◆ What to produce ◆
Rewrite the records below with "column header" changed to "column heading" and every other word unchanged, leaving out the pictures.

◆ Task data ◆
>> Start

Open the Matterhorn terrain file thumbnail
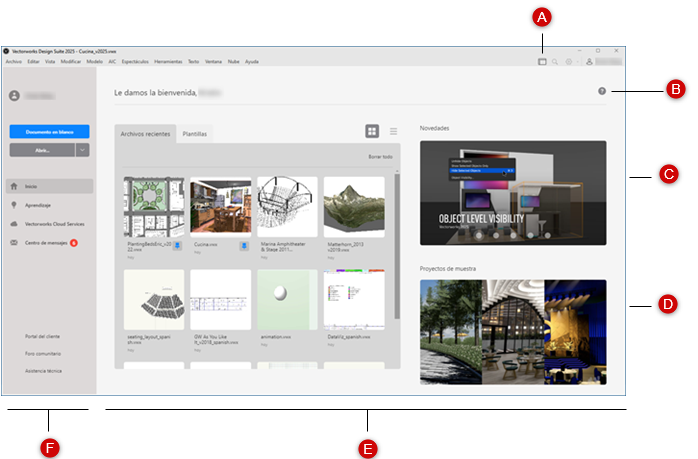The image size is (698, 459). [354, 206]
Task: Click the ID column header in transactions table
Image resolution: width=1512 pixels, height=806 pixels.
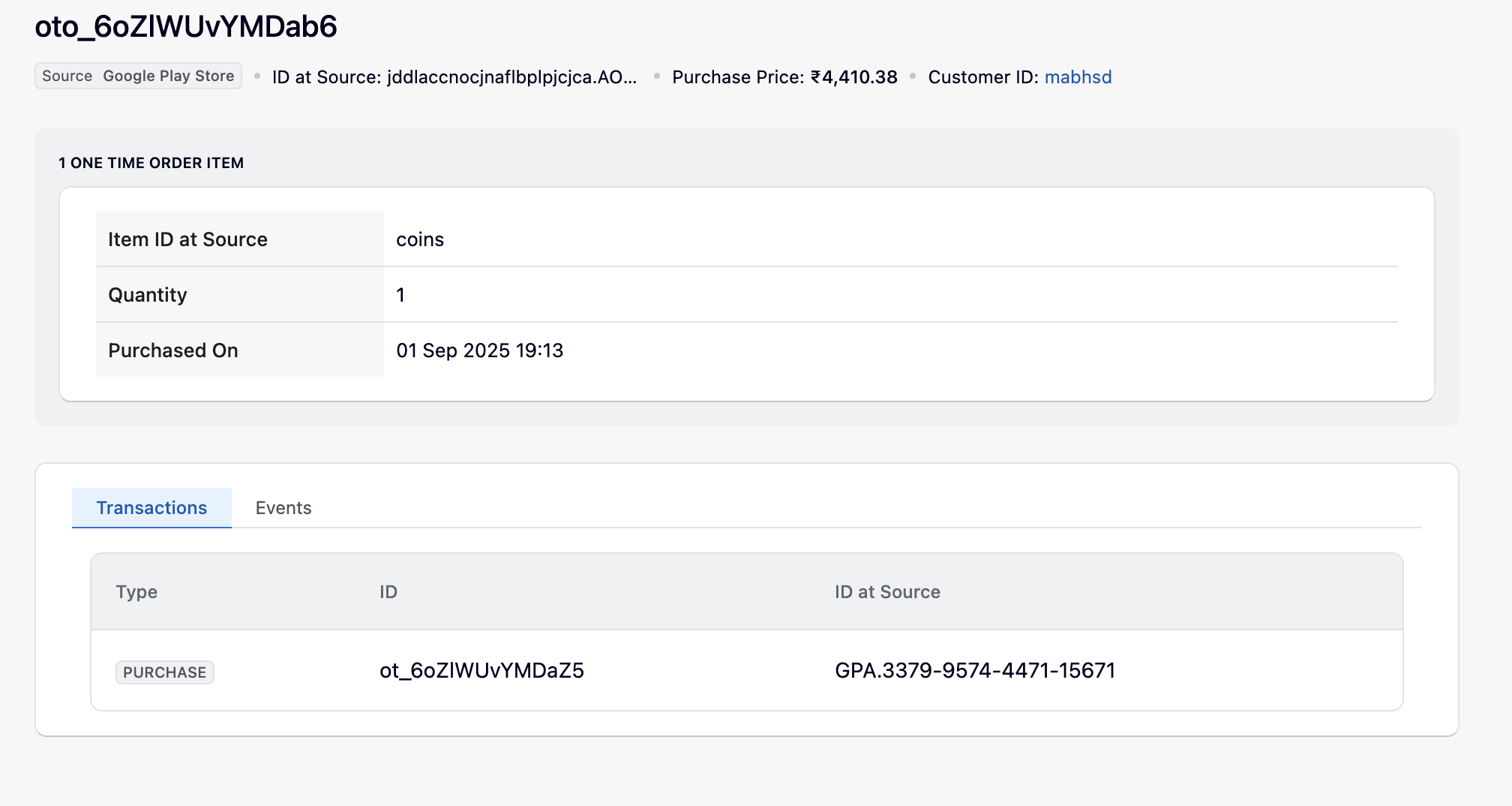Action: coord(388,592)
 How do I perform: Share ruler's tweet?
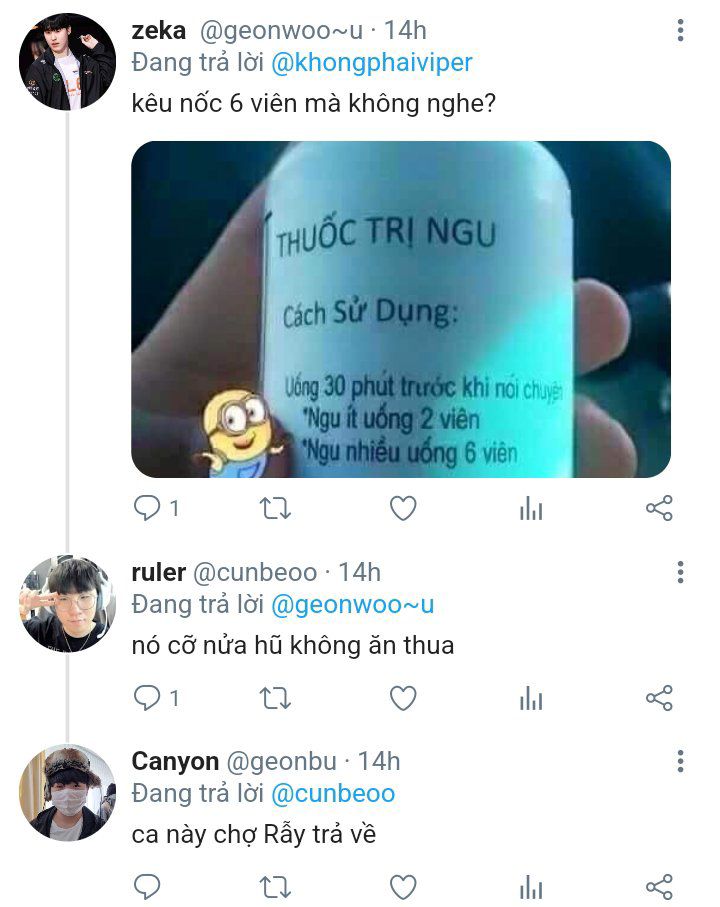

>> End

◆ Completed task ◆
Open the Matterhorn terrain file thumbnail
The image size is (698, 459). [354, 206]
Task: Click the ID column heading in transactions table
Image resolution: width=1512 pixels, height=806 pixels.
Action: coord(388,592)
 How do I perform: Share ruler's tweet?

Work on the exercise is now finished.